Heiraten von Bauerntöchtern nach der Stadt kamen weniger selten vor. Susanne EhrhardtSchellsitz ehelichte 1742 sogar einen Ausländer, den Kupferschmiedemeister Nikola Degen aus Koppenhagen, der sich in Naumburg niedergelassen hatte (I, 432.) Manche Bauernsöhne machten fern der Heimat ihr Glück, so der vorher erwähnte SchöberSchellsitz. Philipp Hirschfeld, 1602 in Schellsitz geboren, kehrte als Kapitänleutnant in die Heimat zurück und ließ am 21. August 1633 ein Kind taufen. (I, 415.) Die Nachkommen der Schellsitzer Familie Ackermann führten einen Kampf um eine Millionenerbschaft. Der Fischer und Flößer Hans Michael A., der aus Schellsitz gebürtig und dann in der Naumburger Moritzgemeinde wohnhaft war, hatte sich mit einem Agenten Nikolai verbunden, um den Nachlaß des 1631 in Schellsitz geborenen späteren Schiffskapitäns Ackermann zu erlangen. Das in Holland befindliche Kapital betrug 60 000 – 70 000 Taler, und Pastor Bauer bemühte sich auf die inständigen Bitten der Erben, die Urkunden zur Familienzusammengehörigkeit zu beschaffen (I, 305.) Die Beschäftigung mit dem Stammbaum Ackermann erweckte in Bauer, wie er selbst schreibt, erst die Lust, als Familienforscher tätig zu sein.
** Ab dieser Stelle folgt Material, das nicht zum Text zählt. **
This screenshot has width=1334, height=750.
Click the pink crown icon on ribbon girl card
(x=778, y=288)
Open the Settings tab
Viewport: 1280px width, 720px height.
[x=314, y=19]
Seine übrigen Aufzeichnungen bringen in bunter Folge, ohne chronologischen Gang, Pfarreinnahmen, Verordnungen, Berichte an Vorgesetzte und kleine Notizen, aus denen u. a. vortreffliche Hinweise auf die Wirtschaftslage der Bauern entnommen werden können. Das Leben der Großjenaer Bauern um 1700 verfloß in harter Arbeit und wenigen kleinen Freuden. Das seltene bare Geld mußte im 16-Stunden-Tage des Sommers mit viel Schweiß erworben werden.
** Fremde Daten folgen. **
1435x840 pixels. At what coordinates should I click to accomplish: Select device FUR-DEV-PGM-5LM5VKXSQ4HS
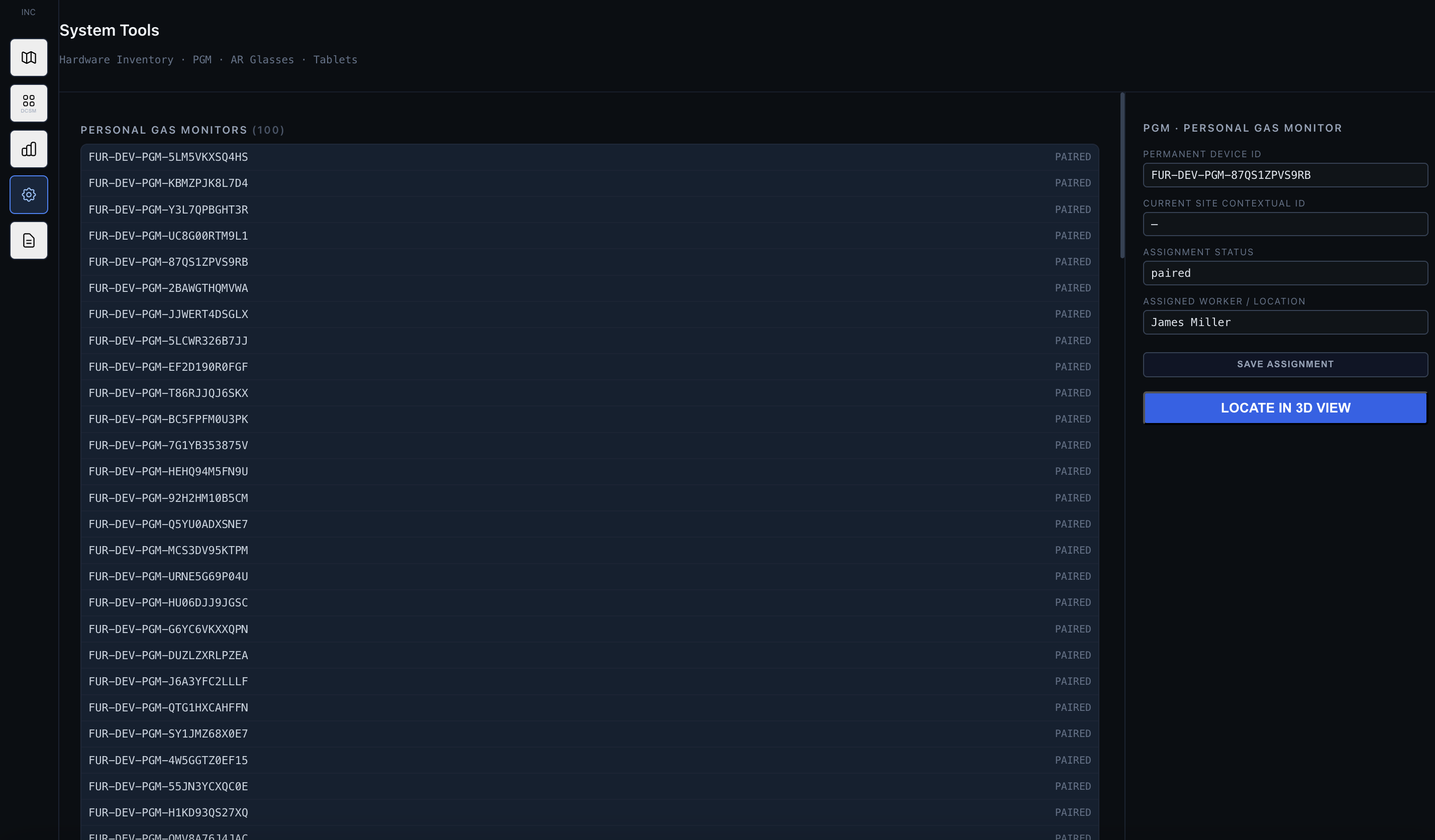coord(589,157)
1746 beschäftigte Pfarrer Bauer in der Ernte als Schnitter und Drescher Andreas Schlag senior und minor und Michael Grober nebst ihren Frauen und Kindern. Die 6 Erwachsenen nebst den Kindern erhielten für ihre gemeinsame Arbeit den 10. Teil der Roggengarben oder 1/12 Scheffel. Dafür mußten sie aber auch im Laufe des Jahres Kraut hacken, Dünger streuen, Heu machen, Gerste und Hafer sammeln, und wurden nur mit Speise und Trank sowie einer kleinen Gabe von Korn und Weizen entschädigt. Für das Mähen von Gerste oder Hafer zahlte der Pastor 3 Groschen 6 Pf. für den Acker. Der Fuhrmann erhielt nur Beköstigung, der Abläder dazu täglich 2 Groschen. Für die Erbsen-, Linsen- und Hirsenernte war als Entschädigung ebenfalls der Zehnte üblich.